• CONSIGNE 1:
Recopiez à l'identique le passage de l'extrait sur Tove Jansson situé entre « N°7 : Tove Jansson » et « sorte de talisman. », ces deux bornes comprises.
• CONSIGNE 2:
Répondez brièvement à ces questions d'après l'extrait sur Tove Jansson :
(a) Quel organisme a consacré un documentaire à Tove Jansson ?
(b) En quelle année et dans quelle ville Tove Jansson est-elle née ?
(c) Pour quel quotidien satirique commence-t-elle à travailler à 14 ans ?

Radio Grandpapier

N°7 : Tove Jansson

Au moment où j’ai rejoint l’émission il y a un peu plus d’un an, j’ai su que je parlerais de Tove Jansson dans l’imagier des gens, il me fallait juste trouver le bon moment. J’ai découvert cet auteur il y a quelques années et j’ai ressenti quelque chose de très spécial, j’ai su dès cet instant que les Moomin n’allaient plus me quitter. J’ai depuis découvert l’ampleur de l’œuvre de l’auteure finlandaise et l’air de rien je me suis mise à collectionner livres et objets de l’univers des Moomin, comme si ce petit troll blanc aux formes généreuses, était devenu une sorte de talisman.
Ce qui m’a décidé à vous en parler c’est le très beau documentaire que la BBC lui a consacré et qui m’a terriblement émue, car derrière l’image de Moomin se cache une femme exceptionnelle.

Tove Jansson est née en 1914 à Helsinki, dans une famille d’artistes d’expression suédoise. Son père est alors sculpteur, mais sa maigre paye ne suffit pas à nourrir sa famille, la mère de Tove doit aussi travailler. Elle réalise des illustrations pour des magazines, mais se spécialise surtout dans les dessins de timbres-poste. Son trait fin et délicat, empreint de hachures s’accorde parfaitement à ce tout petit support.

Tove est l’aînée, elle a deux jeunes frères qui eux aussi suivront une voie artistique. Tove développe très jeune une passion pour le dessin. A 14 ans à peine, alors qu’elle n’a même pas fini sa scolarité, elle commence à travailler pour le quotidien satirique Garm, dans lequel sa mère publie elle aussi des illustrations. Les dessins de la mère et la fille s’y côtoieront pendant plus de 20 ans.

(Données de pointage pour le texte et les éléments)
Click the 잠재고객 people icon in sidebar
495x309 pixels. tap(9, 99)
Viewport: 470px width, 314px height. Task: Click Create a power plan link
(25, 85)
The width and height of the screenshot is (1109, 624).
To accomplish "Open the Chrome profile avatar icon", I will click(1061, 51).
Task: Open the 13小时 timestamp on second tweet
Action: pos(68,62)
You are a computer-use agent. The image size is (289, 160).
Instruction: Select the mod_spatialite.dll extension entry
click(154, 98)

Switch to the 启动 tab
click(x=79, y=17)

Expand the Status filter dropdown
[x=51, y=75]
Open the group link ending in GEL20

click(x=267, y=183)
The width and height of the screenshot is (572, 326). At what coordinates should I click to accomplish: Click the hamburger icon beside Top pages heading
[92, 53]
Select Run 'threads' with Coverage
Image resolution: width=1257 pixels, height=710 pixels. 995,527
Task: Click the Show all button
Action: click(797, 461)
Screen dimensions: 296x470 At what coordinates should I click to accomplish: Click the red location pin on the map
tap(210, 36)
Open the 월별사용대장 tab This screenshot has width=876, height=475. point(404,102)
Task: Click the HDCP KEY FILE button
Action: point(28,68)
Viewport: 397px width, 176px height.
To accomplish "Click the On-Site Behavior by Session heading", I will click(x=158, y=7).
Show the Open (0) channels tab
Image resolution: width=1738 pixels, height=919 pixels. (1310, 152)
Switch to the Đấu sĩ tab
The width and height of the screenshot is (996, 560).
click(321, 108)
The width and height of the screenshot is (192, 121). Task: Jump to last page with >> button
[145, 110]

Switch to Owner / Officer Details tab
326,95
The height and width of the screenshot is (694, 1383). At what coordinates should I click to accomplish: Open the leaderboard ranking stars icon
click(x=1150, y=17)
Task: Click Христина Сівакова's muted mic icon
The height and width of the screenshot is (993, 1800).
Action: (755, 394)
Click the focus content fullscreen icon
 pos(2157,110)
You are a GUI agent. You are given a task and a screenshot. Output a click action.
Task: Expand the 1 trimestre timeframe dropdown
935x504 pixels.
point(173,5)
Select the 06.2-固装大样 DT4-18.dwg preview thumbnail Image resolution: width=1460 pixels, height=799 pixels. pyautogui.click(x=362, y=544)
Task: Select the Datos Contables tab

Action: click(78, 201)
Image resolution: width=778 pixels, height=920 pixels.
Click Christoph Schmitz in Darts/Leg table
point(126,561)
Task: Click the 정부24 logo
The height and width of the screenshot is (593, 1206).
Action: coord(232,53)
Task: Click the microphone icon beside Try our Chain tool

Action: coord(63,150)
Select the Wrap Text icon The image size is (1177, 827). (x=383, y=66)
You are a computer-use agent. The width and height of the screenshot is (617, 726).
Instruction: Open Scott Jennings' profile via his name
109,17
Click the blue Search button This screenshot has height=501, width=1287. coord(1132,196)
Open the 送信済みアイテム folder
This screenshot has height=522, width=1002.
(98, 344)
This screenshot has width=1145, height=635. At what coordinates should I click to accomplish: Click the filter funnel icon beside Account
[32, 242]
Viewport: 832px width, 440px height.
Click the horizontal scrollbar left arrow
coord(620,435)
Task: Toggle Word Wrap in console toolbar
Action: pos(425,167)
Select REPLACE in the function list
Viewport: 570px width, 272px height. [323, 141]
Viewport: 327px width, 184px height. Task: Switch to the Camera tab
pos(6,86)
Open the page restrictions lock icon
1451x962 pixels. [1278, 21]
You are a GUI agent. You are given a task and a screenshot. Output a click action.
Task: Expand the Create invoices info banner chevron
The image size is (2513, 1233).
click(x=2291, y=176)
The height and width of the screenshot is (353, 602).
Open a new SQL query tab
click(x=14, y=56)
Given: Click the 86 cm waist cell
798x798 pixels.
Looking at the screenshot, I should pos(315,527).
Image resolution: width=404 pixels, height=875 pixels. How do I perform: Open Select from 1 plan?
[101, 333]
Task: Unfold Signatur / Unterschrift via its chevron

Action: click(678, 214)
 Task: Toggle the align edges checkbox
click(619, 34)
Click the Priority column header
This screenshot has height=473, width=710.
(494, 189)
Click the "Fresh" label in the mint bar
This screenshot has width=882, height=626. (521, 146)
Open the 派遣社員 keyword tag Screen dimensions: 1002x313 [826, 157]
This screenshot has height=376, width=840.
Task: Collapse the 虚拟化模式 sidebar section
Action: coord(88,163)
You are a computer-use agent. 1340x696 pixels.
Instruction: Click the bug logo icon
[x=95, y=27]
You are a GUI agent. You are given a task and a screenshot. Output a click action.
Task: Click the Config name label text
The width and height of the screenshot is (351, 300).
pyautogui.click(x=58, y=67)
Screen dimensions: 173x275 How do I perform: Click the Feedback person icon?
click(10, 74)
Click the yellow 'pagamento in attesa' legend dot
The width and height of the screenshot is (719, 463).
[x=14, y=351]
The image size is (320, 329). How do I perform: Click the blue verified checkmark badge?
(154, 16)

• RÉPONSE ATTENDUE 1:
N°7 : Tove Jansson

Au moment où j’ai rejoint l’émission il y a un peu plus d’un an, j’ai su que je parlerais de Tove Jansson dans l’imagier des gens, il me fallait juste trouver le bon moment. J’ai découvert cet auteur il y a quelques années et j’ai ressenti quelque chose de très spécial, j’ai su dès cet instant que les Moomin n’allaient plus me quitter. J’ai depuis découvert l’ampleur de l’œuvre de l’auteure finlandaise et l’air de rien je me suis mise à collectionner livres et objets de l’univers des Moomin, comme si ce petit troll blanc aux formes généreuses, était devenu une sorte de talisman.

• RÉPONSE ATTENDUE 2:
(a) La BBC.
(b) En 1914, à Helsinki.
(c) Garm.